#### [List of tasks]
(A) Answer these questions from the commentary on Iris Murdoch and the artist:
(i) Which writer does Bradley Pearson regard as an author of bad art?
(ii) To which figure in Shakespearean tragedies are the qualities of making people happy and trying to utter truths ascribed?
(iii) According to the last quotation, how long will the question itself remain?
(B) Write the next paragraph of the commentary on Iris Murdoch and the artist, picking up right after its final sentence.

#### [Extracted text]
## begin

Bradley Pearson is drawn towards an aesthetic of silence, "a belief that speech is necessarily impure, fictive, or egocentric" (Byatt 1977: 1). The countless thoughts and events will convince him to renounce his silence and write a novel good and in complete opposition with the works of Arnold Baffin, the writer with an easy pen, considered by Pearson as an author of bad art.
In Iris Murdoch, the philosophical writer likes to split hairs in debates hence the profound meanings behind the apparently simple ideas and gestures. The question asked at a certain moment "And shall the artist have no cakes and ale?", invites the reader to the hunting grounds of the considerations about art and the artist. The familiar phrase 'have no cakes and ale' plunges the discourse into a possible reality, not so far away from the princeps edition. It begins thus a journey one way outside and then back to the reality from which it all started. The cycle is less conspicuous and needs a close examination.
What meets the eye is the ancient resonance attached to the predicate, 'shall the artist,' underlining the rhetoric ring that impresses the ear and betrays the orator who had practised for a long time at home, in front of a mirror. The rehearsed style becomes then a second nature of the speaker, plunging the audience back to the Middle Ages, and back to a certain attitude towards love and death and morals.
The address of the narrator continues with another relevant question: "Must he who makes happy be a liar, and can the spirit that sees the truth also speak it?" These two qualities, to make people happy and to try to utter the truths, are in fact ascribed to the Fool/Clown in the Shakespearean tragedies. Truth is not always rewarding, therefore sometimes the artist has to be a liar, distorting reality to please somebody else, in a word, creating an illusion. Deforming reality by seeing it through egocentric fantasy is what happens here in the novel; the artist-Pearson is continually doing this in a world where the "conventional definitions provided by religion, philosophy and art require a fresh examination." (Bradbury 1973: 372)
But twisting the reality means at the same time twisting the vision of the truth that lies beyond all our aspirations. And with that, man loses sight of it for ever, caught in a maze of questions and doubts, unable to extricate himself out of it without paying a dear price, sometimes his own life, other times his most cherished ideals. The simple act of questioning, however, throws the culprit into the dark side of life, far away from the embodiment of the Good, the Real, and the True: God.
The narrator asks the fatal questions, and finds no answer: "I have no answer to give here to these questions." Already the distorsion of reality is at work, since it is the narrator the one who says that in his first person male narrator's voice. "Man finds the answers, while he, the God does not give them; and give them to whom?" The pondering resumes with a tentative to embrace in a unitary vision both extremes: yes and no expressed with the same art that characterises the questions: "Perhaps there is a very lengthy answer or perhaps none at all." Man is lost in the maze and all he can do is speculate over possibilities. The only reality that remains eternal is the question itself: "The question itself will remain as long as our planet remains."

## end

#### [Data block]
## begin

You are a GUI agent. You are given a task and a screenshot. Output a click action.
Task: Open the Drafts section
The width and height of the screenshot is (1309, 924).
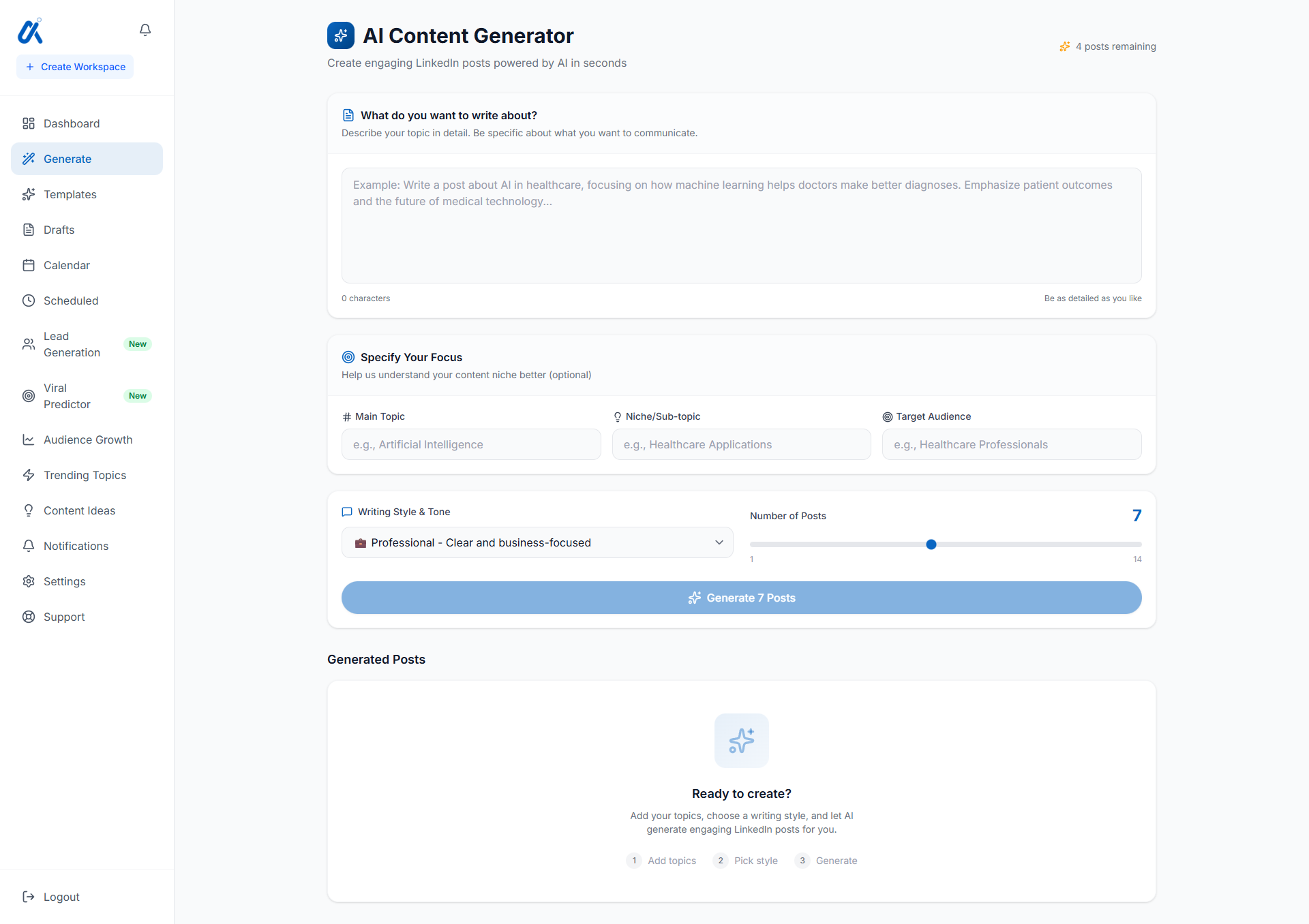click(59, 230)
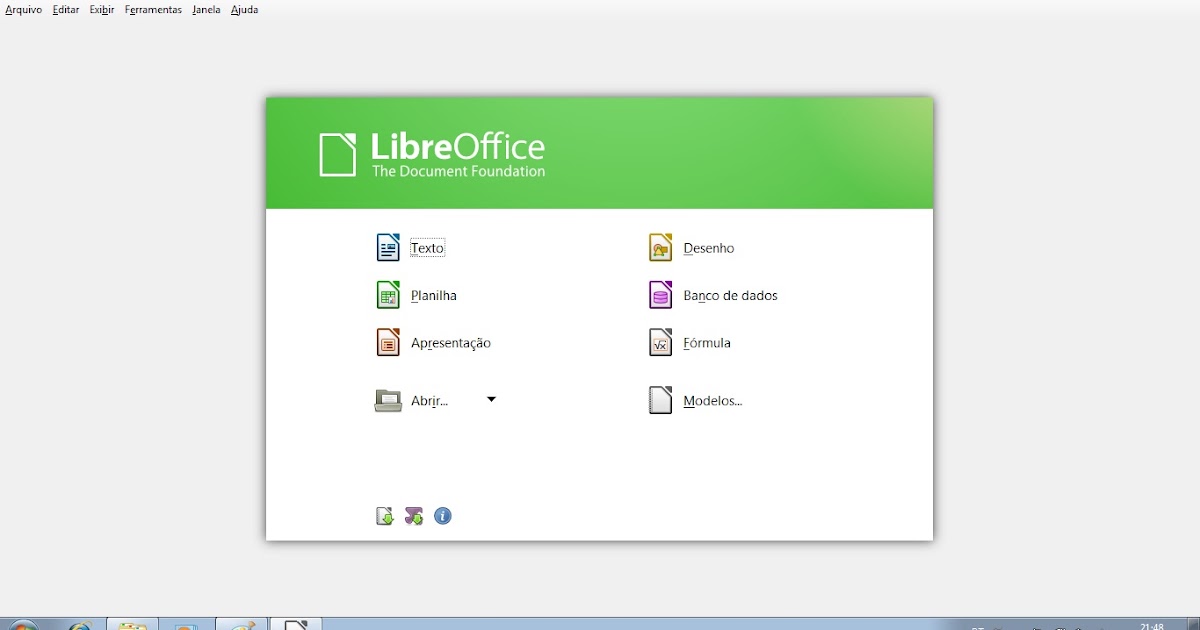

## end

#### [Answers in order]
(A)
(i) Arnold Baffin
(ii) The Fool/Clown
(iii) As long as our planet remains

(B)
However, all the fine reasoning ends in a terrible conclusion: "How God must laugh! (Himself a demon)." The blending of the Greek myths with the unique God of Christianity gives unexpected turns to the text interpretation, as for instance is the case of The Black Prince. He is an object for love and terror, a composite god-demon in the book. He is both serene Apollo, the god of light and art, and at the same time he is the cruel god who punished the faun, Marsyas, by flaying him for daring to compete with him as an artist (Kembach 1985: 27). He has become now Love, and Death and Art together.
Taking these into consideration, it can be noticed at once that love is closely linked with death, a strange feeling. Love means life, and it also means death. Only in the proximity of death can the artist express best the speech in the raison d 'etre of the artist, likewise is the writer (cf. Byatt 1965), in Bradley's love for Julian, which is partly a love for Death. That love is suffering despite the ecstasy of love, the glory of love. In the essay The sovereignty of good, in the chapter on God and good, Iris Murdoch commented that "the idea of suffering confuses the mind and can masquerade as a purification. It is rarely this, for unless it is very intense indeed it is far too interesting. Plato does not say that philosophy is the study of suffering, he says it is the study of death."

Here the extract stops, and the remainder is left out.